Task prompt: Could you please output all of the data exactly, without the images?
================================
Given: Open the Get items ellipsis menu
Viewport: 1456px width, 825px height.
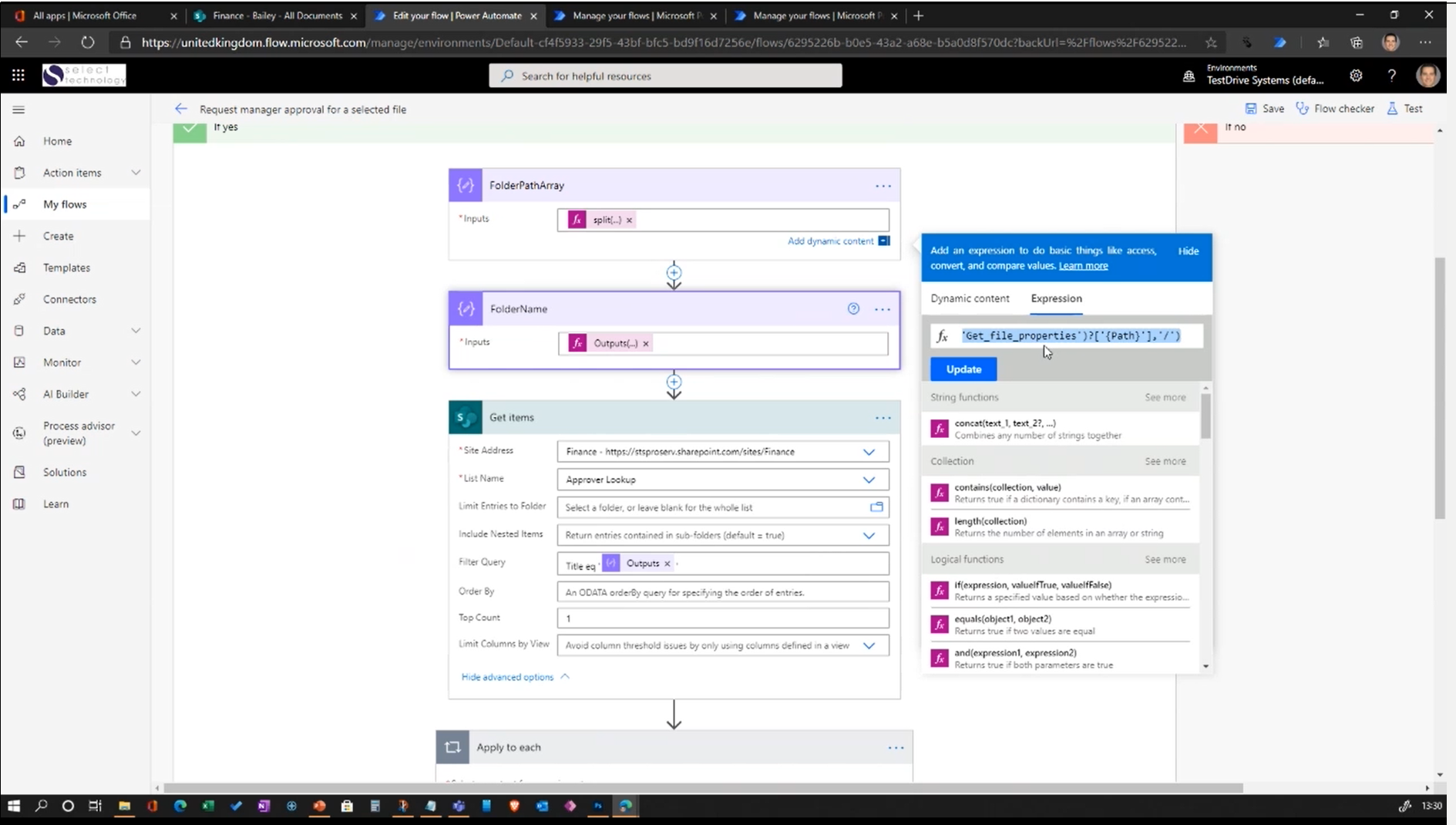Looking at the screenshot, I should pos(882,417).
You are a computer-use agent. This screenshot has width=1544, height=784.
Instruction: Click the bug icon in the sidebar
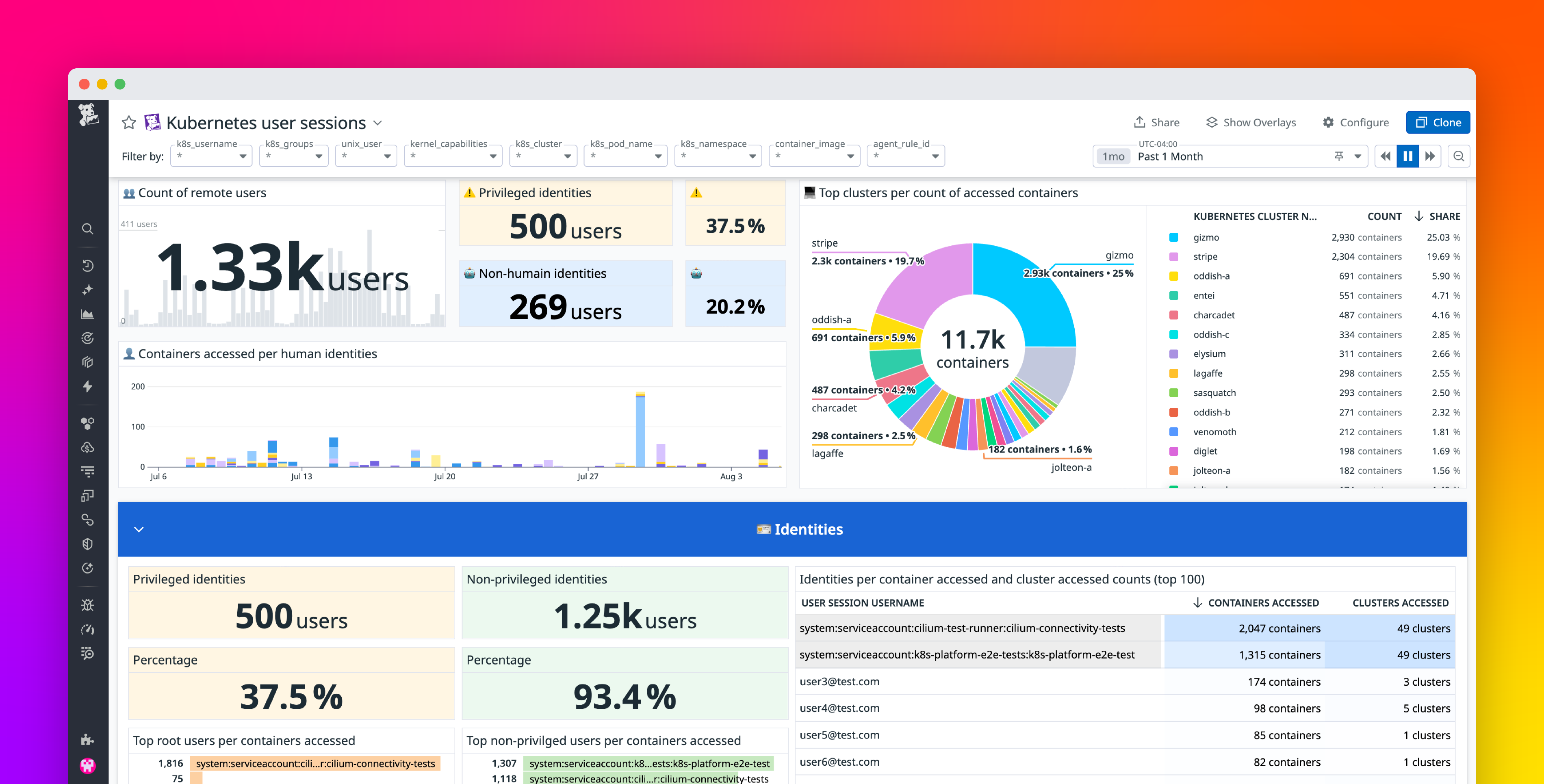[87, 605]
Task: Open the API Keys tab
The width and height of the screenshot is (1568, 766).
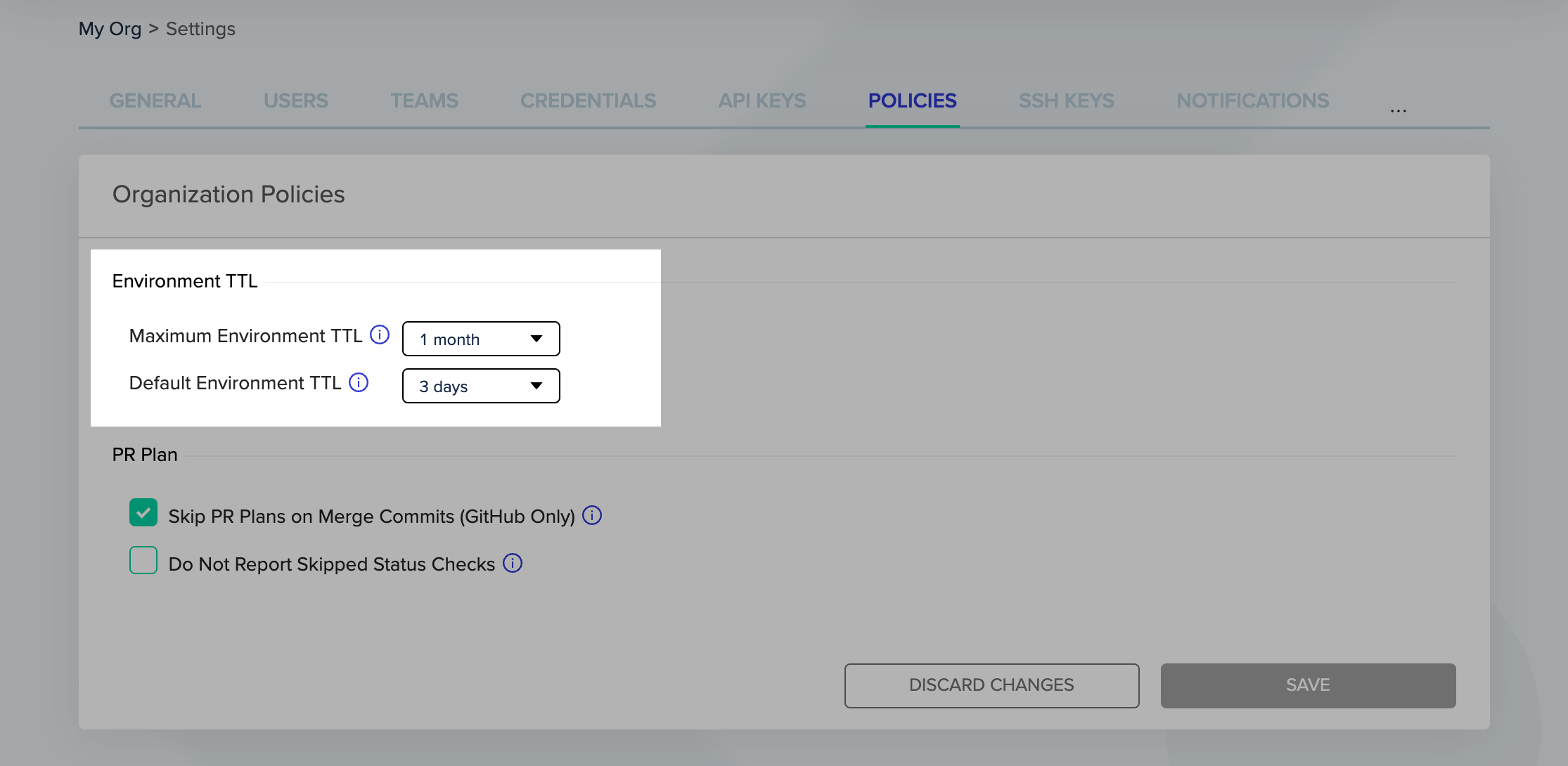Action: point(761,101)
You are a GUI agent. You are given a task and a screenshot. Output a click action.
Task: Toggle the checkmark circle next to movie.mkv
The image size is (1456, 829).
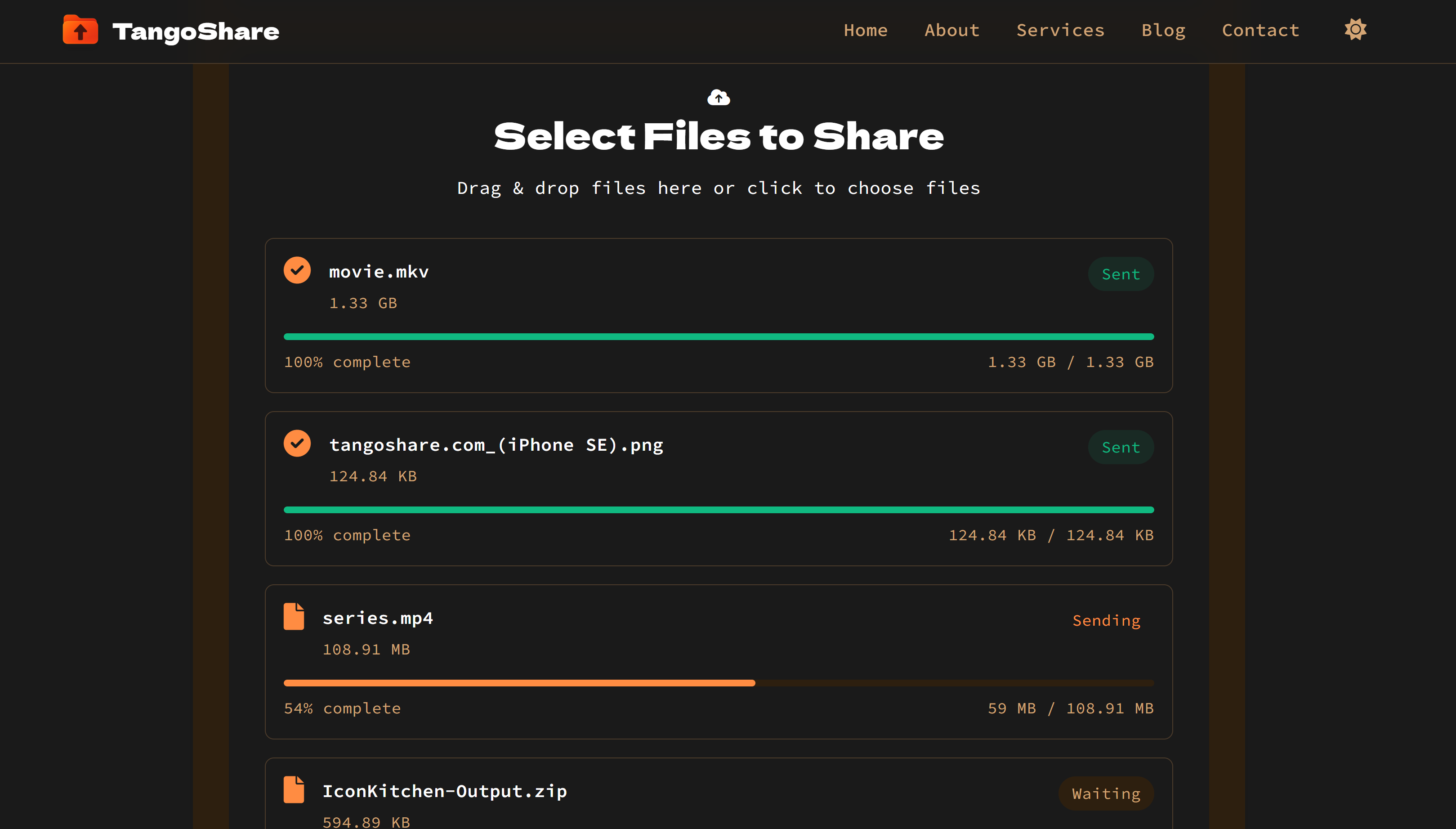(x=296, y=270)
================================
Result of this task:
Given: Open the Get items ellipsis menu
Viewport: 1456px width, 825px height.
Looking at the screenshot, I should pos(882,417).
You are a computer-use agent. This screenshot has width=1544, height=784.
Instruction: Click the bug icon in the sidebar
[87, 605]
Task: Open the API Keys tab
The width and height of the screenshot is (1568, 766).
Action: point(761,101)
You are a GUI agent. You are given a task and a screenshot. Output a click action.
Task: Toggle the checkmark circle next to movie.mkv
The image size is (1456, 829).
(x=296, y=270)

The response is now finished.